The ruling casts legal doubt on some of California’s gun laws, considered among the strictest in the nation.
Some — such as banning guns in certain places or situations, or restricting access to those with criminal records — aren’t likely to be affected by the ruling, which says the government’s ability to ban guns in “sensitive places” is “settled” law.
But limits on carrying weapons outside the home are expected to face legal challenge.
The ruling in New York State Rifle & Pistol Association v. Bruen is the most significant victory for gun rights since 2008, when the justices for the first time ruled the Second Amendment protects an individual’s right to have a gun and not just states’ right to maintain a “well-regulated militia.”
It also reflects how President Donald Trump’s three appointees have shifted the court to the right. In the last decade, the court had turned away challenges to the permitting laws in California and elsewhere. But the arrival of Justices Brett M. Kavanaugh and Amy Coney Barrett created a majority to bolster the right to carry a gun.
Gun control advocates had said they feared a high court ruling upholding the right to be armed in public could lead to a massive increase in the number of guns on the street in major cities.
But the court’s majority stressed that in 43 states, lawful gun owners may carry a firearm in public. Some require a permit, others do not.
However, six blue states require concealed carry permits and only issue them to those who can show a “good cause” or special need to be armed.
The standards differ county by county, depending on the views of top law enforcement officials.
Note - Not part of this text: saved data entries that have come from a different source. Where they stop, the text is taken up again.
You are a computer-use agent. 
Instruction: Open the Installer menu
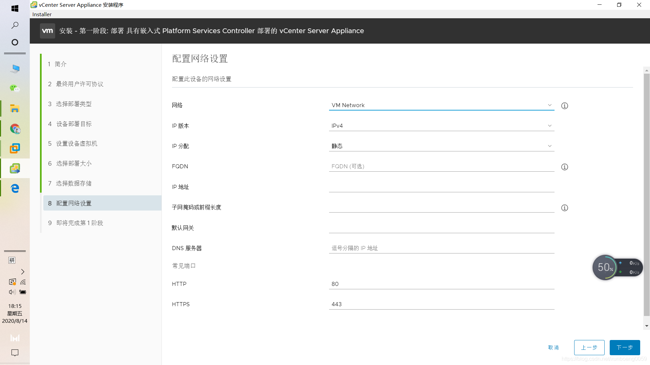(x=42, y=14)
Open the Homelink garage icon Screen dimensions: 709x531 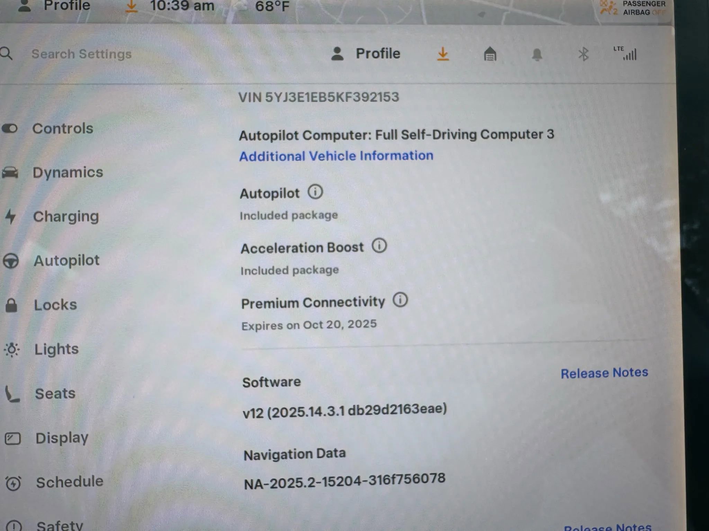[490, 54]
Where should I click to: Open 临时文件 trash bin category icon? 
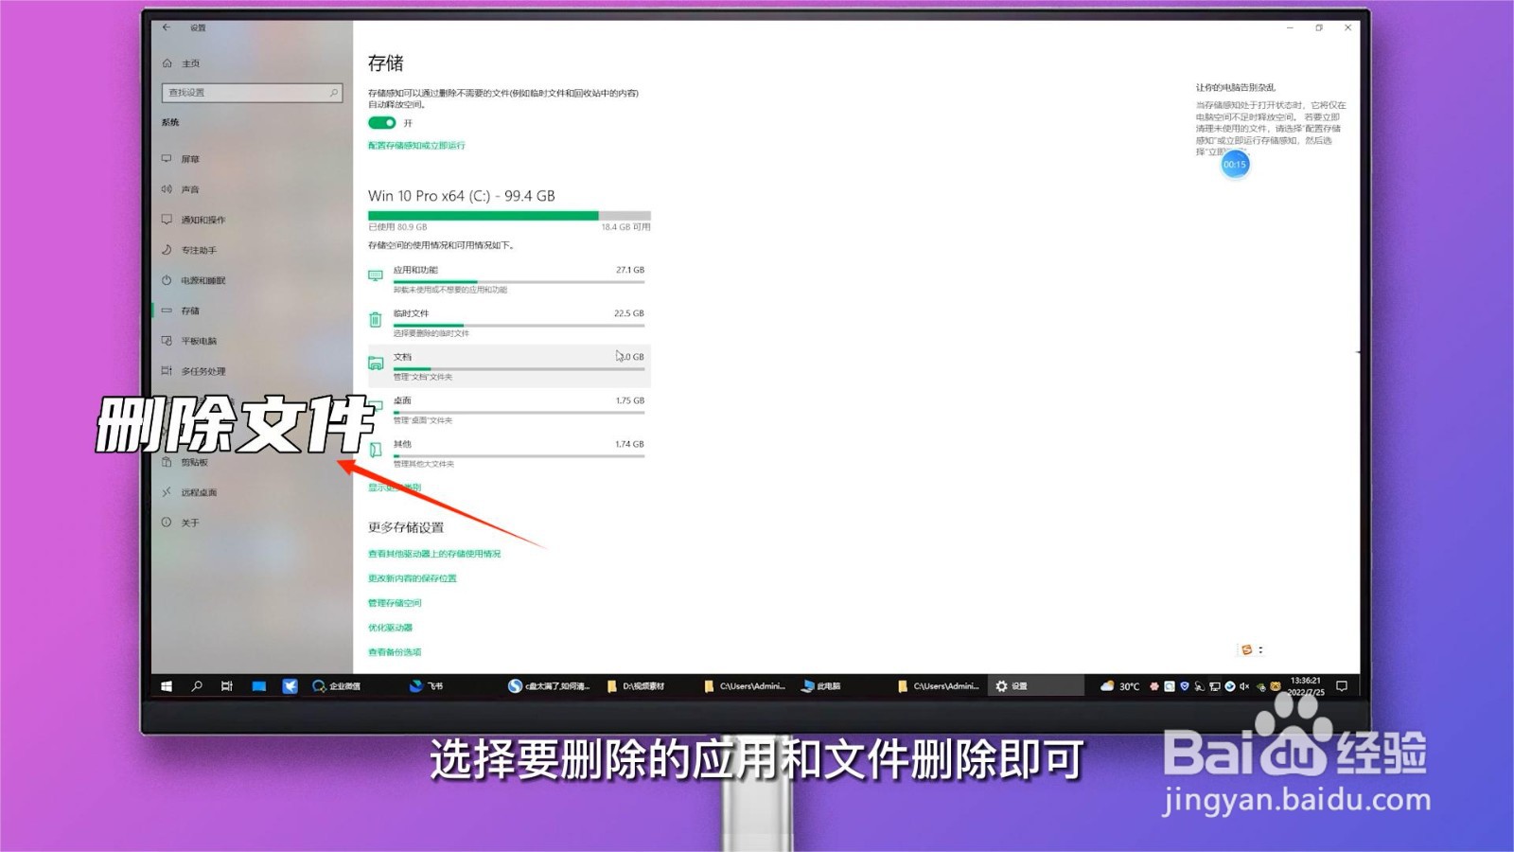coord(376,318)
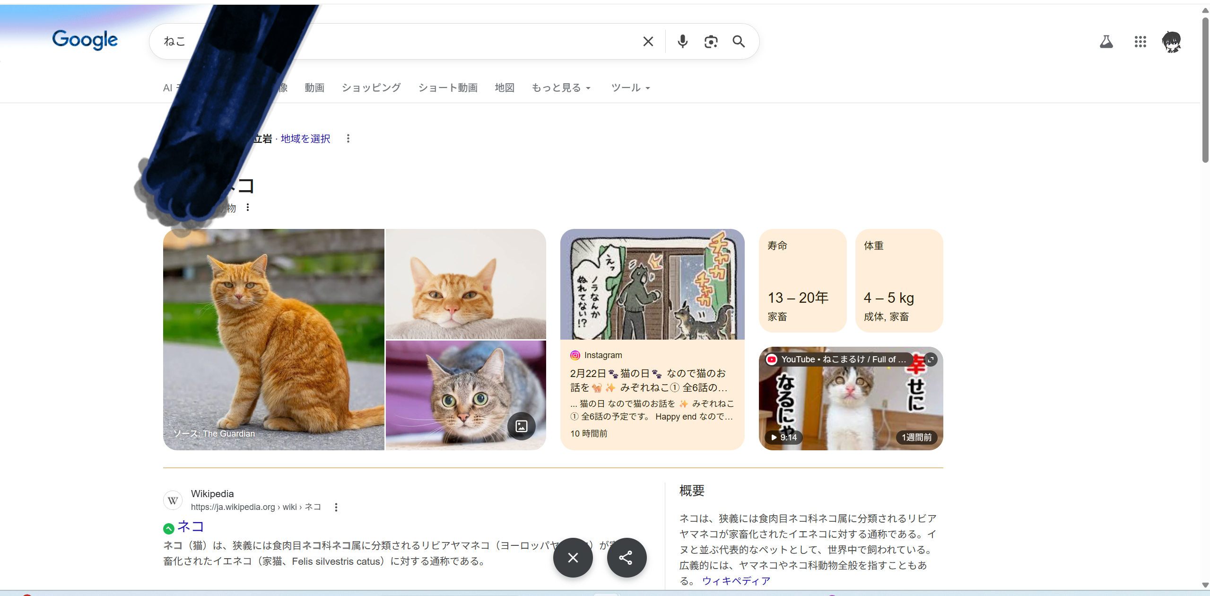Open Search Labs flask icon
Image resolution: width=1210 pixels, height=596 pixels.
1106,42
In addition to New York and California, permits are required in Hawaii, Maryland, Massachusetts, New Jersey and the District of Columbia.
The decision comes following back-to-back mass shootings last month in Buffalo, New York, and Uvalde, Texas, and as Congress prepares to pass a modest bipartisan gun violence measure, its first in three decades.
The bill would increase background checks for would-be gun buyers aged 18 to 21, and close the “boyfriend” loophole by prohibiting anyone convicted of abuse against a spouse or domestic partner from buying a gun.
In a long dissent, Justice Stephen G. Breyer highlighted the terrible toll of gun violence in this country.
But Justice Samuel A. Alito Jr., who was part of the majority, took issue with Breyer’s comments and argued that whether an adult may carry a handgun has little to do the wave of mass shootings. He said that the mass shooting in Buffalo cast doubt on whether New York’s restrictions on handguns were effective.
The case began when two men from upstate New York — Brandon Koch and Robert Nash — applied for a license to carry a concealed gun.
Thomas described them as law-abiding gun owners, but they were turned down. They did, however, obtain a permit to carry a hunting rifle. They then joined a lawsuit to challenge the permit restrictions.
Los Angeles Times staff writer Jon Healey in Los Angeles contributed to this report.